Researchers urge real‑world trials and safeguards before using general‑purpose models for direct patient care.

Overview

  • A randomized Nature Medicine trial of 1,298 UK participants found that using GPT‑4o, Llama 3, or Command R+ did not help people identify conditions or choose safer next steps any better than internet search or usual resources.
  • Without human users, the models identified conditions in about 94.9% of test cases and chose correct actions 56.3% of the time, but with real users relevant conditions were identified in under 34.5% of cases and correct actions in under 44.2%.
  • Researchers documented dangerous inconsistencies, including two near‑identical descriptions of a subarachnoid hemorrhage receiving opposite guidance, with one user told to rest in a dark room and the other urged to seek emergency care.

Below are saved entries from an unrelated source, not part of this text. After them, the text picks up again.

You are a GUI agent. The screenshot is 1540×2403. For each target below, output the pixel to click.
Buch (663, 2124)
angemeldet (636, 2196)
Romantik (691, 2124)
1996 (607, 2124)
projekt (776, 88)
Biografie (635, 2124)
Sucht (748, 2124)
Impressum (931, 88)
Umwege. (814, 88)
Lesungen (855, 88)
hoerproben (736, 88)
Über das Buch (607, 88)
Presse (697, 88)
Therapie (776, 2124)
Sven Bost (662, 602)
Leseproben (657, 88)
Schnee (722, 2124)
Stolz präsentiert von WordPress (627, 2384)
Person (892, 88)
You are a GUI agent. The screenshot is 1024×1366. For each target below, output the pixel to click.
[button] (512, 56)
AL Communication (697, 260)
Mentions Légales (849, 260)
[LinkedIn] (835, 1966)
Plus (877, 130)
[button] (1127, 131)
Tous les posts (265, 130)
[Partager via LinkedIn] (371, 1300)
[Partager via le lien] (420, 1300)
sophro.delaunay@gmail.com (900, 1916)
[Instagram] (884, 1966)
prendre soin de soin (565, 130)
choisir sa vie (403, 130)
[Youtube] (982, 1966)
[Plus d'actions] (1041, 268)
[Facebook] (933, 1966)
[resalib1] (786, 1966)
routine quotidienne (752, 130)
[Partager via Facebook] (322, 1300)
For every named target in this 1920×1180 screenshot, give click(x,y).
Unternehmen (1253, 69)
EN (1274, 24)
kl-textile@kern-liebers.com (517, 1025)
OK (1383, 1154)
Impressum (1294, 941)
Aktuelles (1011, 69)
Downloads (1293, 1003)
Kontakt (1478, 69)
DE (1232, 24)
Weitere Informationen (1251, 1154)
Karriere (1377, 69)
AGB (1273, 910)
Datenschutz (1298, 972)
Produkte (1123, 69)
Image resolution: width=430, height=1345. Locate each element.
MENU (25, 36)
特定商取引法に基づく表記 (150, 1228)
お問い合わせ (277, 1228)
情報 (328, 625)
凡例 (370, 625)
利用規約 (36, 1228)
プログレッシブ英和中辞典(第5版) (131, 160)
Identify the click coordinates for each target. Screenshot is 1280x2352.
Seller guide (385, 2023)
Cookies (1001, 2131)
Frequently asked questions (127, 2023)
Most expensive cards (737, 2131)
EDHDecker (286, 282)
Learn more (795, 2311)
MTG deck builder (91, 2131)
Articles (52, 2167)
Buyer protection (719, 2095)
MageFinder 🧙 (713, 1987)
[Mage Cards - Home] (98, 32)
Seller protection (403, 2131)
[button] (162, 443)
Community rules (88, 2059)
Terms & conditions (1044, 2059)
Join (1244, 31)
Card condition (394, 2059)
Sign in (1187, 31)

  • A separate Lancet Digital Health study from Mount Sinai showed LLMs accepted fabricated medical claims roughly 32% overall, rising to about 46–47% when falsehoods appeared in hospital‑style discharge notes and dropping to about 9% for social‑media‑style posts.
  • Susceptibility varied widely across models—GPT‑based systems were among the least likely to accept false claims while some models agreed with up to about 63.6%—leading authors to call for evidence‑grounding checks, stress tests using clinical notes, and regulatory caution.